Then everything changed. The internet is now the information and purchase portal of choice for millions of people out there, and for many businesses fighting the challenges of the downturn, it’s the commerce channel of choice. But the internet is not just one channel and the strategy for businesses who sell online and/or offline should reflect this.
Not just one online channel - Multi channel online retail
The internet now provides multi-channel opportunities to sell your products and services online. As well as direct through your website you can choose to sell through marketplaces such as Ebay, Amazon and Play, through discount voucher sites and price comparison sites and ubiquitous social media sites and networks. These are all sources a discerning shopper will explore before committing to a purchase (as well as on the high street or through mail order).
Ensuring you are positioned within the different online retail channels is growing increasingly important to ensure your customers find you and ultimately choose to purchase with you.
The challenge is to manage and control your consumer’s shopping experience across these channels and the offline channels. What are their price expectations? Because your product is on a particular site or channel, should the price be lower there than on a different online channel? How can you control their experience and your prices to ensure that they do indeed purchase with you through one of the many channels?

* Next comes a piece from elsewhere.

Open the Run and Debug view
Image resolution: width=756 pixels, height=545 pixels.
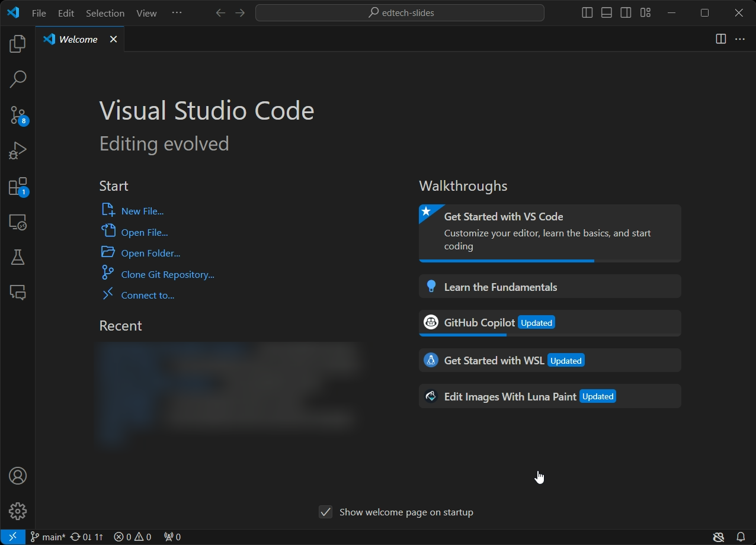point(18,150)
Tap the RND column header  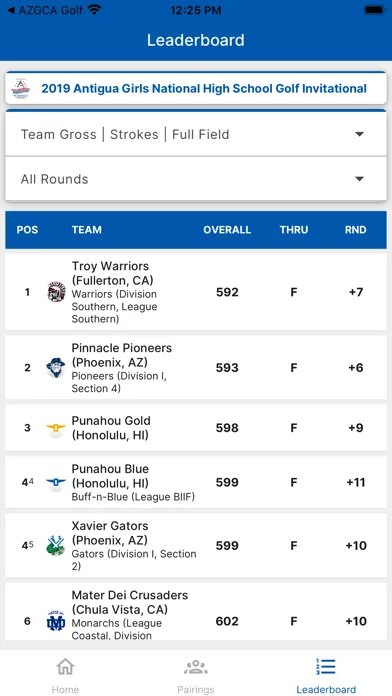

One internet – multiple pricing strategies
In 2010 Kelkoo, Pricerunner and Twenga all had an increase in visits, more pages viewed per user, reduced bounce rates and an increase of time spent on the site* illustrating the rise in popularity of price comparison searches.
Coming out of the recession, and with the increase in VAT, consumers are much more price conscious. The internet has multiplied and multiplied the different channels where consumers can search for your products, hunting down the best price with the best delivery terms for them.
Selling successfully online now means a strategy and action plan for each online channel that takes into consideration price expectations and allows you to be flexible.
An ecommerce platform worth its salt needs to be able to help you to manage these strategies, as well as managing your products, online promotions and operations.
Online ecommerce offers the opportunity to distribute products across a wider network selling at competitive prices and finding customers you would not have found before. Online, your brand may not be as important, nor is the auxiliary product information supplied with the product, but often for the mass majority shopping online, the price just needs to be right and you need to be found across multiple online channels.